WORK REQUIRED:
Copy out in full every line below that contains the string "label".

THE RECORDS:
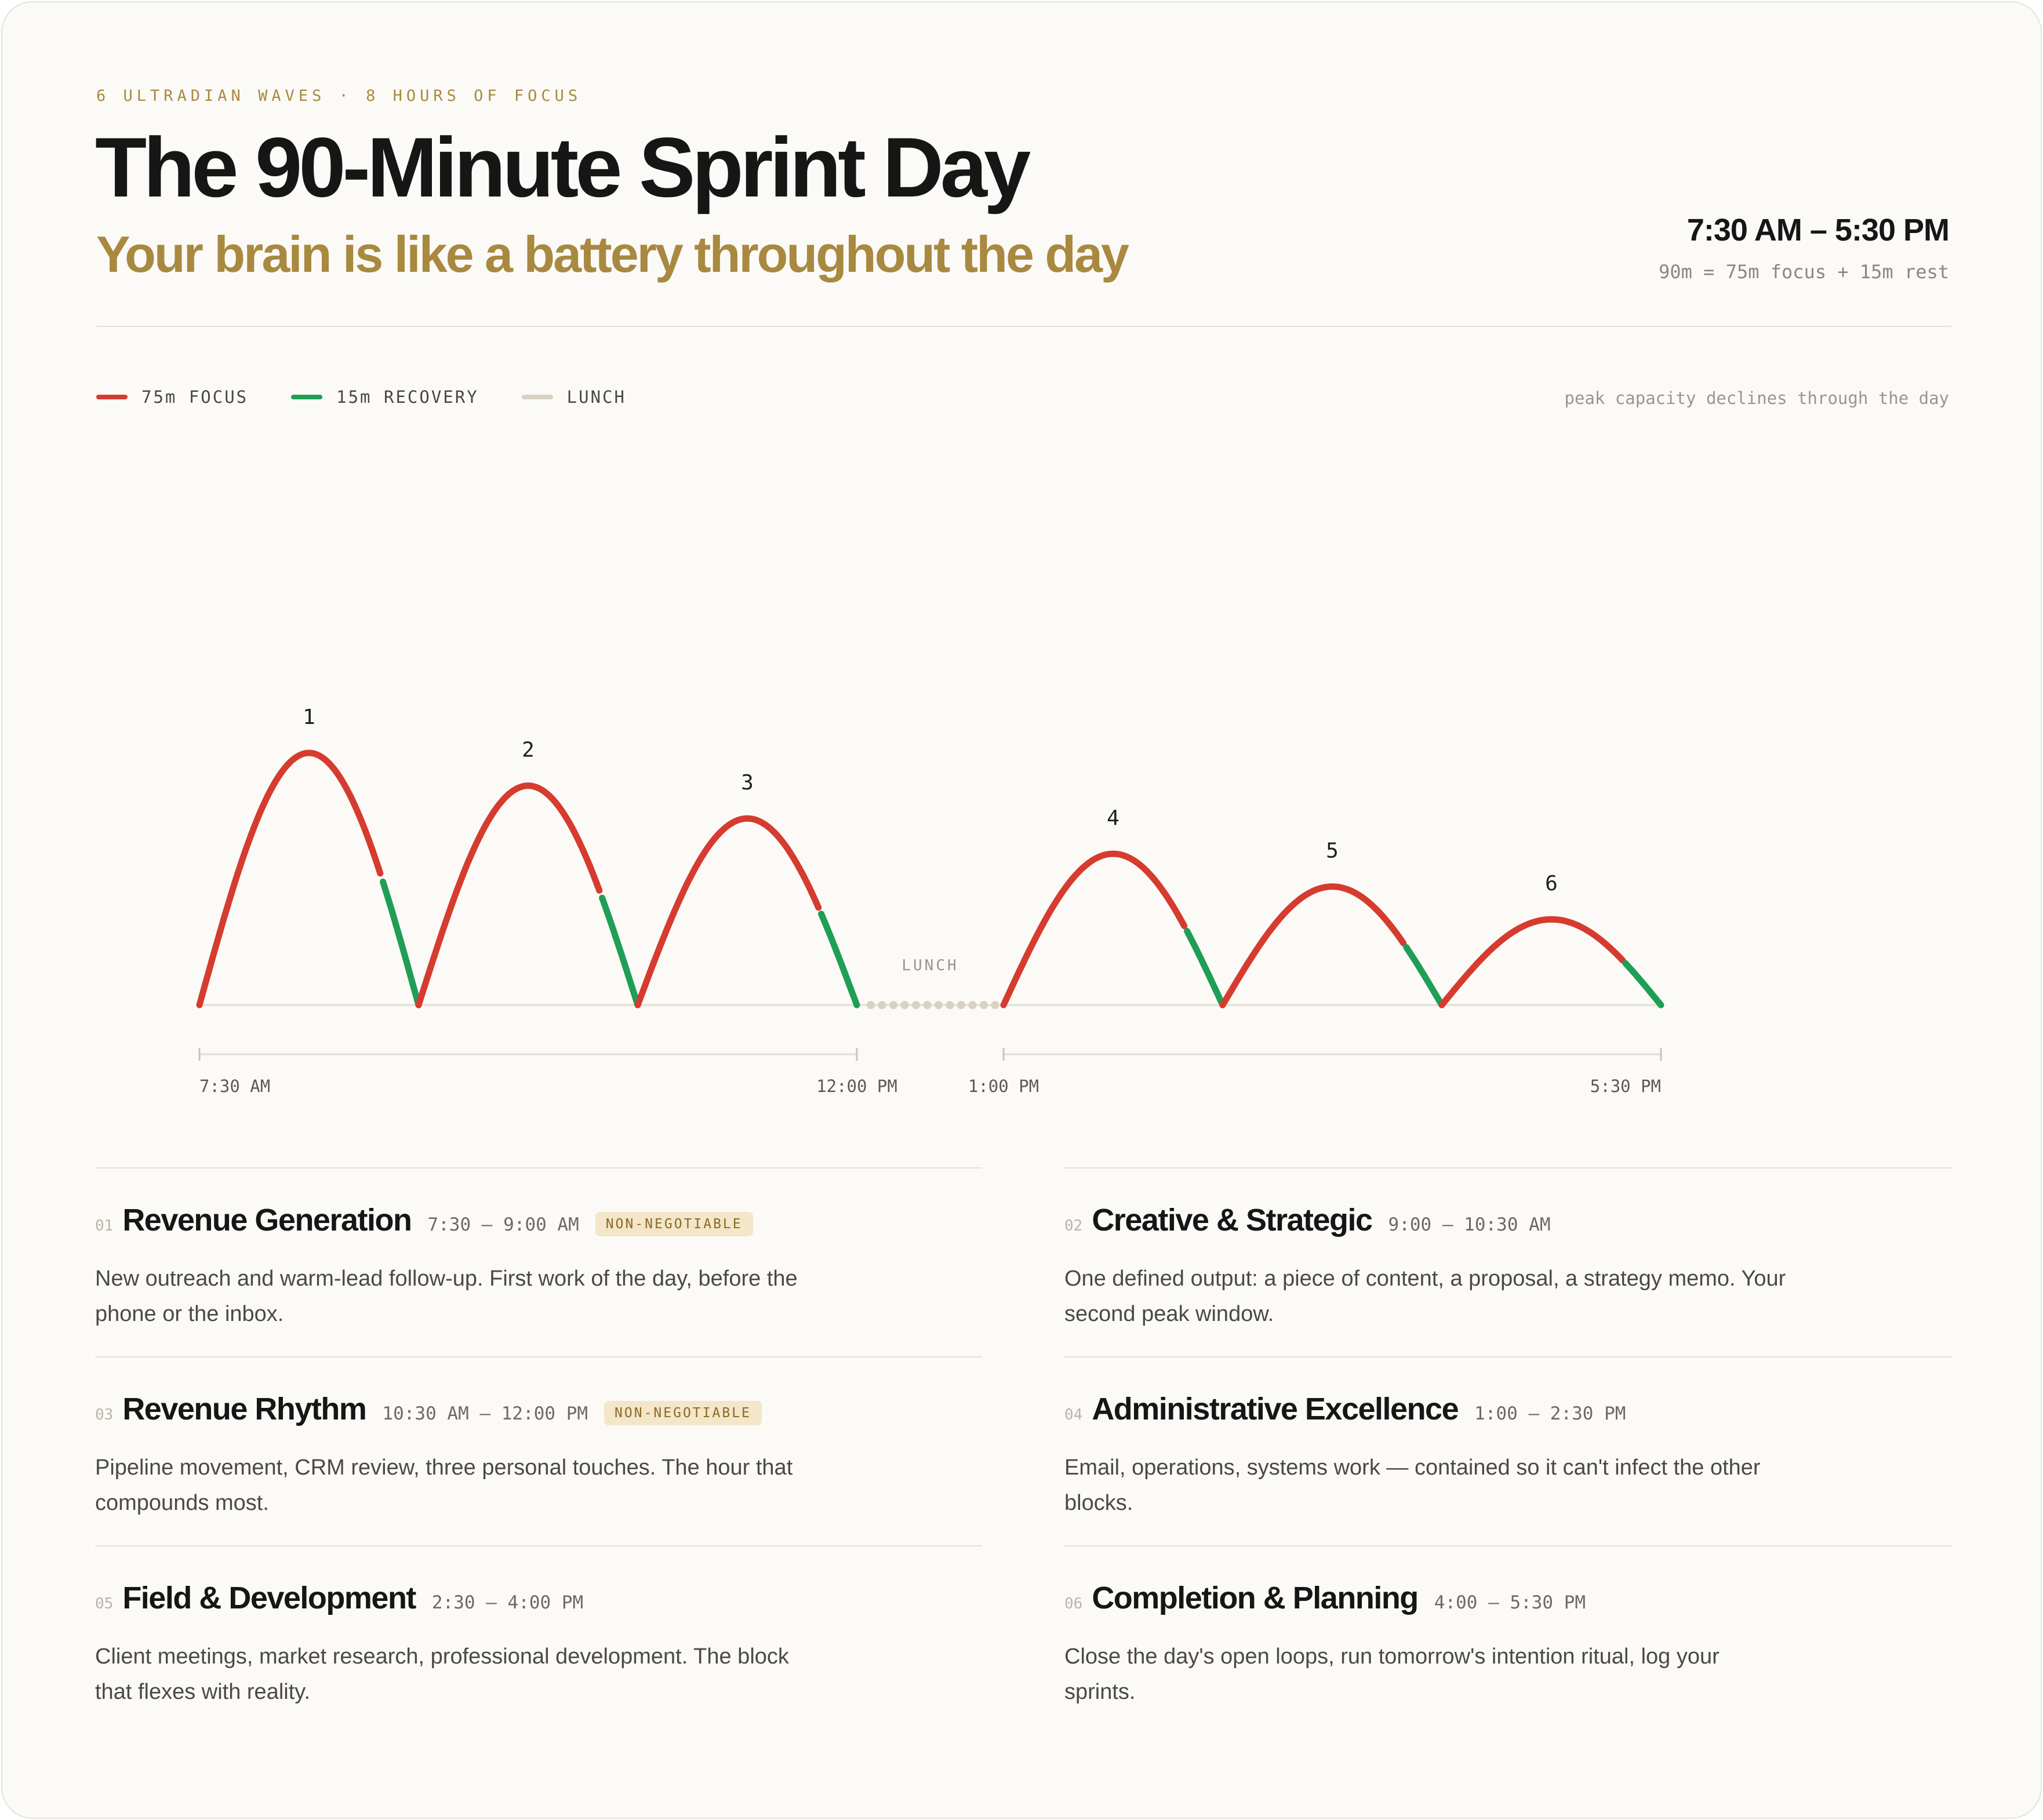 Image resolution: width=2043 pixels, height=1820 pixels. Describe the element at coordinates (290, 879) in the screenshot. I see `wave-1-focus-arc` at that location.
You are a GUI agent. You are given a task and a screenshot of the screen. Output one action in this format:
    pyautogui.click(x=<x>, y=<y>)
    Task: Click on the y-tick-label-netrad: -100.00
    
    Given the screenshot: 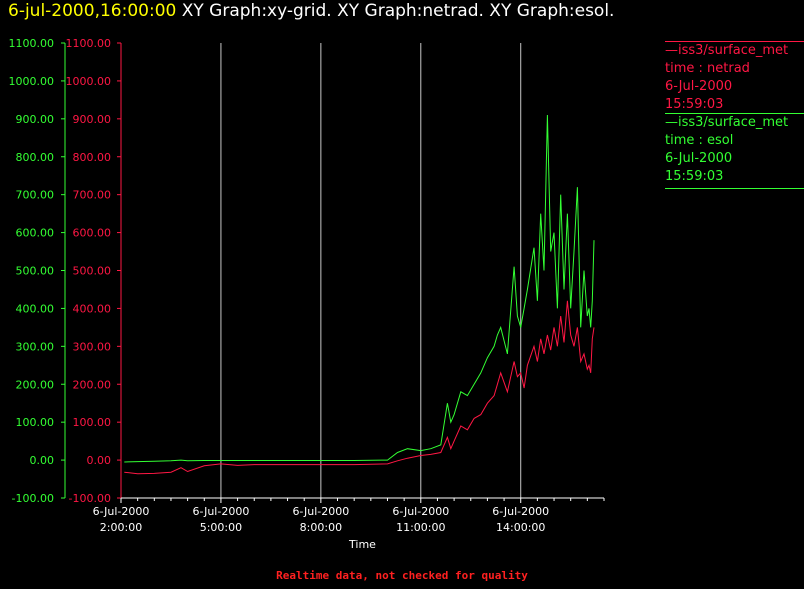 What is the action you would take?
    pyautogui.click(x=90, y=498)
    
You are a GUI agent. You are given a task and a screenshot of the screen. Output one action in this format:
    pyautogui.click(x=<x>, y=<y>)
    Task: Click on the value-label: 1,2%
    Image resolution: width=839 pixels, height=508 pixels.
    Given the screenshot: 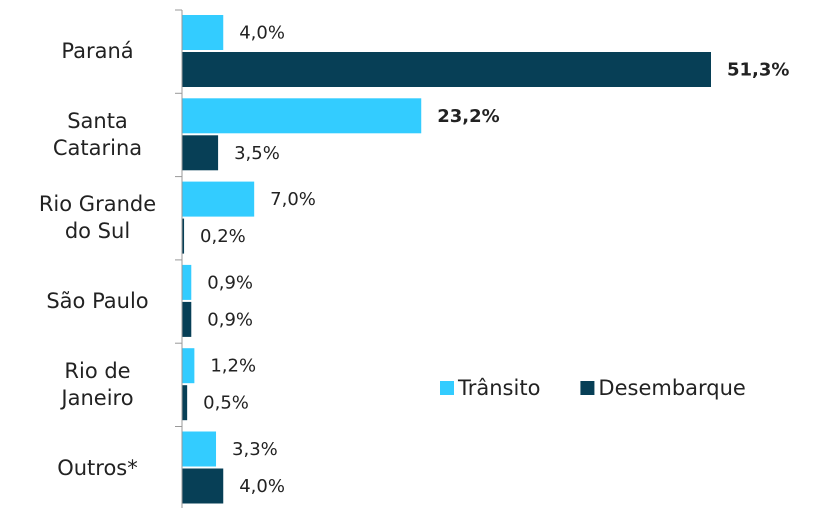 What is the action you would take?
    pyautogui.click(x=233, y=366)
    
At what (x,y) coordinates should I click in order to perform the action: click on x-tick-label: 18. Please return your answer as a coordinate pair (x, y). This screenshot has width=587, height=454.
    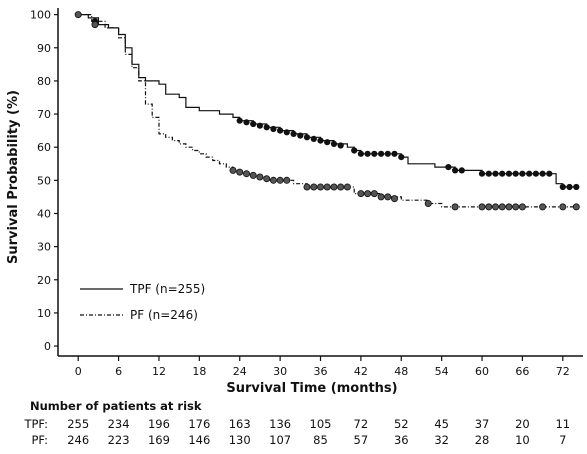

RESPONSE TO THE EXERCISE:
    Task: Click on the y-tick-label-netrad: -100.00
    Task: Click on the value-label: 1,2%
At what (x,y) coordinates should I click in order to perform the action: click on x-tick-label: 18. Please return your answer as a coordinate pair (x, y). This screenshot has width=587, height=454.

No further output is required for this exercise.